The increase in our indebtedness resulting from the going private transaction has made it more difficult for us to comply with certain covenants in our debt agreements, and we have been forced to seek multiple amendments to and waivers of these covenants from our lenders. If our cash flow and other capital resources are insufficient to fund our obligations under our debt agreements on a current basis and at maturity or if we are otherwise unable to comply with the covenants in those agreements, we could attempt to refinance or restructure the debt or to repay the debt with the proceeds from an equity offering or from sales of assets. The proceeds of future borrowings, equity financings or asset sales may not be sufficient to refinance or repay the debt, and we may be unable to complete such transactions in a timely manner, on favorable terms, or at all. In addition, our debt agreements contain provisions that would limit our flexibility in responding to a shortfall in our expected liquidity by selling assets or taking certain other actions. For example, we could be required to use some or all of the proceeds of an asset sale to reduce amounts outstanding under our debt agreements in some
30
circumstances. Any refinancing that requires the use of cash could require us to reduce or delay planned capital expenditures. In addition, following the completion of the going private transaction, there is no longer a market for our common stock, and this would likely make any equity financing transaction more difficult. There can be no assurance that any such strategies could be implemented on satisfactory terms, if at all. Further, if a default occurs under one debt agreement, this could cause a cross-default under other debt agreements. Venoco's revolving credit facility was terminated as part of the April 2015 financing transactions, thus eliminating one potential source of financing flexibility.

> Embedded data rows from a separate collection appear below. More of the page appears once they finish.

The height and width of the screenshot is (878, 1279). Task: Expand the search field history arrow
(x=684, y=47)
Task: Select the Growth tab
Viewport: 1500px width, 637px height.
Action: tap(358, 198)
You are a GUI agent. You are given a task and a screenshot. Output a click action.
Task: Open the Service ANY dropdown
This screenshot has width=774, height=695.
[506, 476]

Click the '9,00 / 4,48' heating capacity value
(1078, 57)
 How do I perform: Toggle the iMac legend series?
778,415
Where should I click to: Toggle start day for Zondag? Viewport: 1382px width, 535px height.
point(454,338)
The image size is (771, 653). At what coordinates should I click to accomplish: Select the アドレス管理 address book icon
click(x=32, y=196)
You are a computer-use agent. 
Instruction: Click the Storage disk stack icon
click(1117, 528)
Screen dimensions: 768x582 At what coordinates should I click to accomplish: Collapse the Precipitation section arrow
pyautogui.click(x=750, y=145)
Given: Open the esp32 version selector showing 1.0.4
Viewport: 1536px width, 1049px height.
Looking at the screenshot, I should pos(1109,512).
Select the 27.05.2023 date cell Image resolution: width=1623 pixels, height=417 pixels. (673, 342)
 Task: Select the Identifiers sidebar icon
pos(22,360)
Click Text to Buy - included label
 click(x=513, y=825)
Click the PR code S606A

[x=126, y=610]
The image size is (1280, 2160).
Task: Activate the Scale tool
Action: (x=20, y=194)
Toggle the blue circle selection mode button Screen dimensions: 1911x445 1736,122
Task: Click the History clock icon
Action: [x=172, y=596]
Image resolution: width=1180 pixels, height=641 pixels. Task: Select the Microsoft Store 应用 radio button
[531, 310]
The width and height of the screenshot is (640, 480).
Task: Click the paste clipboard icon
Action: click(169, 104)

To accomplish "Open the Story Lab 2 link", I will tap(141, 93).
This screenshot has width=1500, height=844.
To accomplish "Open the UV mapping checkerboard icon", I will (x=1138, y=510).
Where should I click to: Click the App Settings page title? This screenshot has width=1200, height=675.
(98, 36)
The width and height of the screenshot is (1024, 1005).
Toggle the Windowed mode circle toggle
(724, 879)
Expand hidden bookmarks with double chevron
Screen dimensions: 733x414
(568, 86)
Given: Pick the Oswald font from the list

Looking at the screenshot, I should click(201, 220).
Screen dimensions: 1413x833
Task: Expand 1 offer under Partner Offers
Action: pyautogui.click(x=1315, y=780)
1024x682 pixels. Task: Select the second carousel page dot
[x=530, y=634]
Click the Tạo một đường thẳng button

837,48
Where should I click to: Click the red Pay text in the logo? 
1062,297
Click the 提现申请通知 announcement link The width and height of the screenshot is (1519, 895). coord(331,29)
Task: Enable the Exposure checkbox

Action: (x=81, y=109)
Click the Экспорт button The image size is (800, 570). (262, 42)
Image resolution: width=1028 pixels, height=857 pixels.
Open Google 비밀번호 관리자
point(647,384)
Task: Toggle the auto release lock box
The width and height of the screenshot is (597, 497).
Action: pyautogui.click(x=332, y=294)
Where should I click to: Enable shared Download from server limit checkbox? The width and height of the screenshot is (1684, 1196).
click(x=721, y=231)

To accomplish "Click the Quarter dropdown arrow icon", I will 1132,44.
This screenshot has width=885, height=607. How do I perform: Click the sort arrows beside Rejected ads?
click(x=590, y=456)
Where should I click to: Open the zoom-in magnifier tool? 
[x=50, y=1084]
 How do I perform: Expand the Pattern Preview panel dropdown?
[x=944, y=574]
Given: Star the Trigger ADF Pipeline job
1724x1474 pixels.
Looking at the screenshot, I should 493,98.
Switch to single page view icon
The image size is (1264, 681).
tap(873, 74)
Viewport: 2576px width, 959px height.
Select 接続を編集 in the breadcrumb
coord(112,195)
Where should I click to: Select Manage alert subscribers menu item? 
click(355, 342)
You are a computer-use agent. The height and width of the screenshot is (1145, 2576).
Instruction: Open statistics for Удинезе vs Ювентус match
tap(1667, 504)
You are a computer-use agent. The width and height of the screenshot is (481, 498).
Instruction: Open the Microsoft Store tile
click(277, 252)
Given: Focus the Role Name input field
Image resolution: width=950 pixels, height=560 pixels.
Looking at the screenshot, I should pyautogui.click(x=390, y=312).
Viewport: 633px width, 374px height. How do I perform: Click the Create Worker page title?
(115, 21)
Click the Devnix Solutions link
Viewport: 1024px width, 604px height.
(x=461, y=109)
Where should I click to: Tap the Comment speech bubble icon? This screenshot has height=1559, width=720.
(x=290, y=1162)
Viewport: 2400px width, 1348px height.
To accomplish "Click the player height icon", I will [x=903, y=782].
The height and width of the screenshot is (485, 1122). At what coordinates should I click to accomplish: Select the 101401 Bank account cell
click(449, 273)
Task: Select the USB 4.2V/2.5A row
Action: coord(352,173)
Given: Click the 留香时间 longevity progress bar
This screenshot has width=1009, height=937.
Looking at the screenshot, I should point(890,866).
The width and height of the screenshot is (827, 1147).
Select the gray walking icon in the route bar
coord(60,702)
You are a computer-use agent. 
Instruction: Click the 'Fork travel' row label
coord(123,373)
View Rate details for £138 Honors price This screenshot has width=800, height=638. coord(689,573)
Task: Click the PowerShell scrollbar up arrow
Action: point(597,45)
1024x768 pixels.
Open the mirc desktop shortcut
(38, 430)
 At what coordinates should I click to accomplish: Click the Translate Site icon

We also face a refinancing risk. Significant amounts of our indebtedness do not require current payments of principal, but are payable in full on maturity. Cash flow from operations may not be sufficient to repay, and may be insufficient to support any new indebtedness necessary to refinance, the outstanding balance on our debt when it matures. Global capital markets have experienced a severe contraction in the availability of debt financing in the recent past. Recent significant declines in commodity prices may have a similarly adverse effect on the availability of financing. The ability to pay principal and interest on our debt, and to refinance our debt upon maturity, will depend not only upon our financial and operating performance, but on the state of the global economy, credit markets and commodity prices during the period through the time of refinancing, many of which are factors over which we have no control. There can be no assurances that we will be able to make principal and interest payments on our indebtedness and to refinance our indebtedness at maturity as needed. If we are unable to satisfy our obligations under our debt agreements, our creditors could elect to declare some or all of our debt to be immediately due and payable, our secured lenders could elect to commence foreclosure proceedings against our assets, and we could be forced into bankruptcy or liquidation.
Commodity prices are volatile and change for reasons that are beyond our control. Decreases in the price we receive for our production adversely affect our business, financial condition, results of operations and liquidity.
Declines in the prices we receive for our production adversely affect many aspects of our business, including our financial condition, revenues, profitability, cash flows, results of operations, liquidity, rate of growth, quantity and present value of our reserves, and the carrying value of our properties, all of which depend primarily or in part upon those prices. For example, due in significant part to lower commodities prices, our revenues from oil and natural gas sales and cash flow from operations declined 46% in the fourth quarter of 2014 compared to the same period in 2013. Declines in the prices we receive for our oil and natural gas also adversely affect our ability to finance capital expenditures, make acquisitions, raise capital and satisfy our financial obligations. In addition, declines in prices reduce the amount of oil and natural gas that we can produce economically and the estimated value of that production and, as a result, adversely affect our estimated proved reserves. Among other things, a reduction in our reserves can limit the capital available to us, as the availability of many sources of capital likely will be based to a significant degree on the estimated quantities and value of those reserves.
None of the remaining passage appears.